3 The cardiovascular risk and event rates should predictably increase in women with the aging of this population on longer-term follow-up. For the same reason, the relationship between imaging measures and cardiovascular risk could not be evaluated by specific sex and ethnic subgroups. Second, carotid plaque area (CPA) is known to be an independent predictor of coronary artery disease and future cardiovascular risk and is believed to be a more direct measure of the global atherosclerotic process and stronger predictor of cardiovascular risk than carotid IMT.
24–26 CPA >0 emerged to be moderately more sensitive in detecting underlying coronary artery plaque stenosis than CAC >0. This finding is potentially attributable to the reliance of CAC testing on the presence of calcium in the plaque, which may not characterize early lesions because of the correlation of calcification with disease evolution over time.

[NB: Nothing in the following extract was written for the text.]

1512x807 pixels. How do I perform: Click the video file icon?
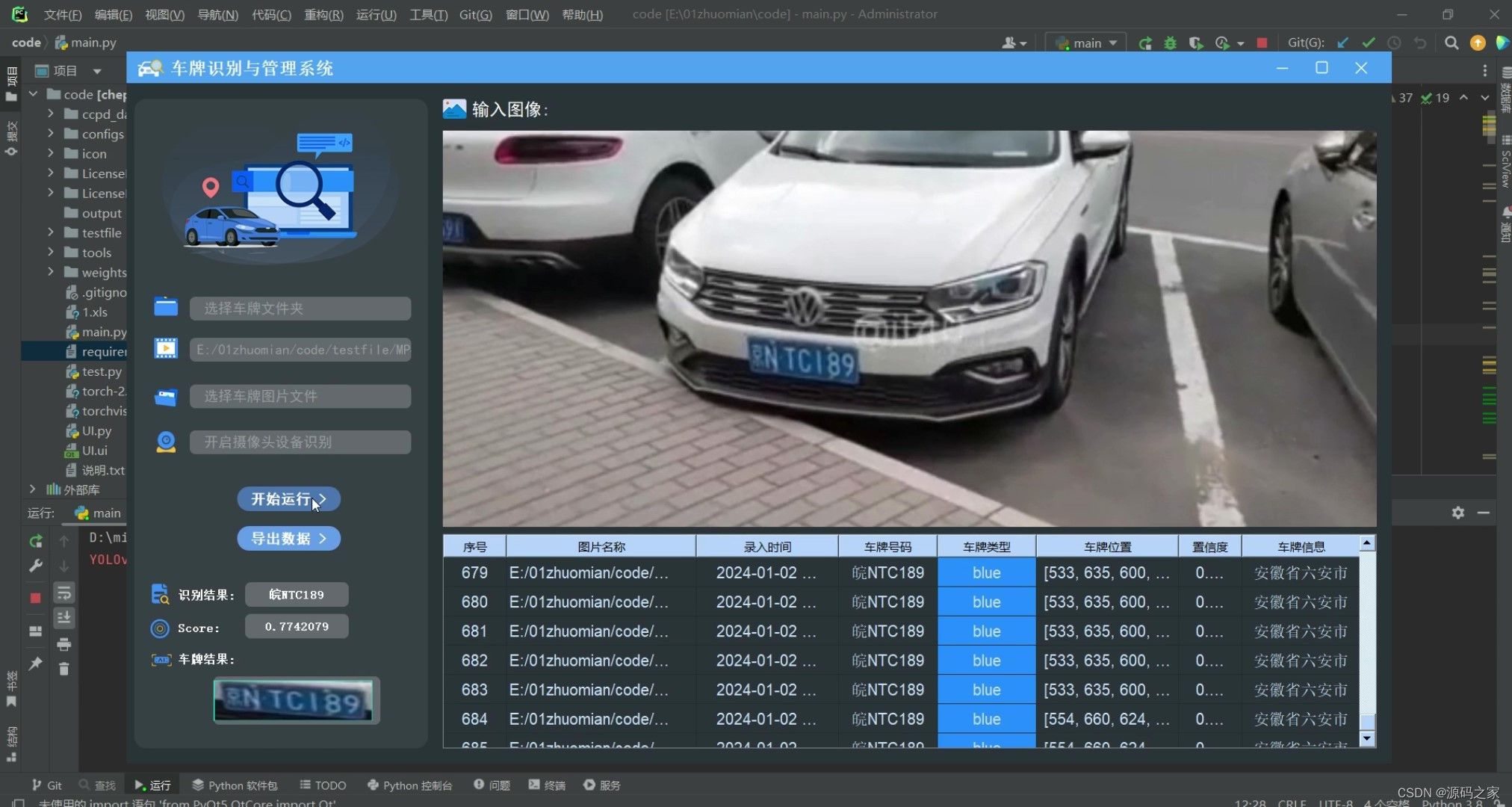(x=166, y=349)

25 Although this prior evidence could underlie the scope of a direct comparative assessment of CAC and CPA for their predictive ability of CHD and CVD, it could not be accomplished in the present study because of the nonavailability of measures of plaque area. Third, we could not compare imaging measures for their NRI for prediction of events other than CHD. Reclassification measures depend on particular risk categories used. However, unlike CHD, there are no clearly defined clinical risk categories for stroke, HF, and all CVD, rendering any choice of categorization as arbitrary and movement among categories not clearly meaningful. This issue was compounded by the limited number of strokes and HF events in MESA. Finally, the cardiovascular events considered were an admixture of both hard (myocardial infarction, resuscitated cardiac arrest, stroke, CHD death, stroke death) and soft end points (angina, HF, other atherosclerotic death, other CVD death) to maximize statistical power.
Conclusion
Bioimaging tests differ in their association with incident CVD. Their ability to predict cardiovascular events does not seem to differ by sex and ethnicity.

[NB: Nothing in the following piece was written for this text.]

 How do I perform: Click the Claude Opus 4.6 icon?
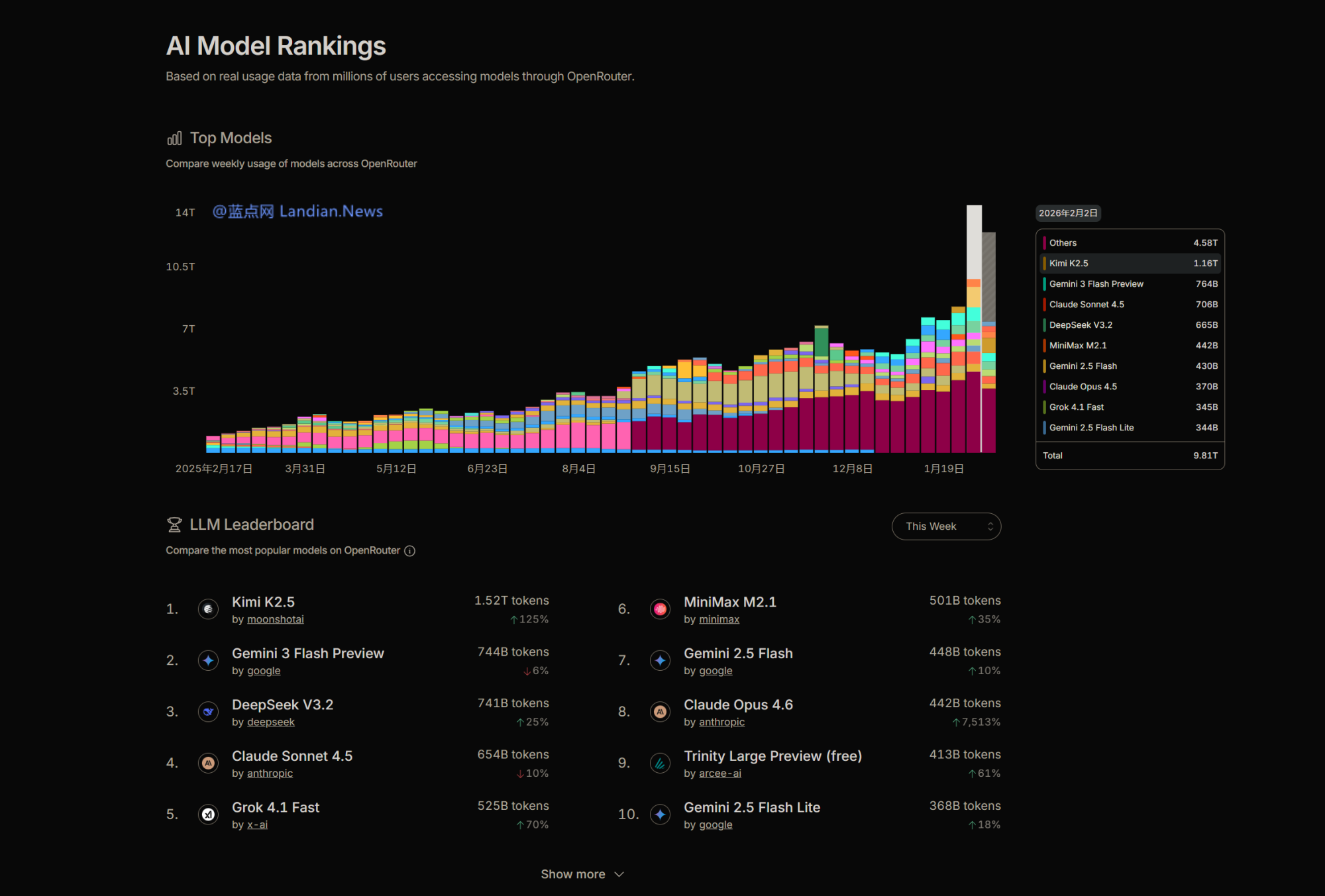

CLINICAL PERSPECTIVECardiovascular disease (CVD) is the leading cause of morbidity and mortality in both men and women. We found that (1) coronary artery calcium (CAC) was most strongly associated with coronary heart disease and total CVD, (2) left ventricular (LV) mass and concentric remodeling best predicted stroke, and (3) LV mass best predicted heart failure. Refining the role of potentially competing bioimaging tests in CVD risk assessment can guide the selection of the optimal screening test for a given population. Although CAC best predicted overall incident CVD events, it may be more relevant in populations where coronary heart disease is common, and LV mass and concentric remodeling may be more suitable if demographics and risk factor profile favor an increased likelihood of subsequent heart failure or stroke. Practical considerations such as cost, availability, patient preference, local expertise, and technological limitations are important factors that also may dictate the potential choice among these imaging measures. Although the number of events in women was limited, our results provide population-based evidence that the independent prognostic utility of CAC, LV mass, and LV concentric remodeling in women is similar to men and suggest that CAC offers incremental risk prediction beyond traditional risk factors in women as in men. Like sex, imaging tests also may have a similar ability of risk stratification across different ethnicities.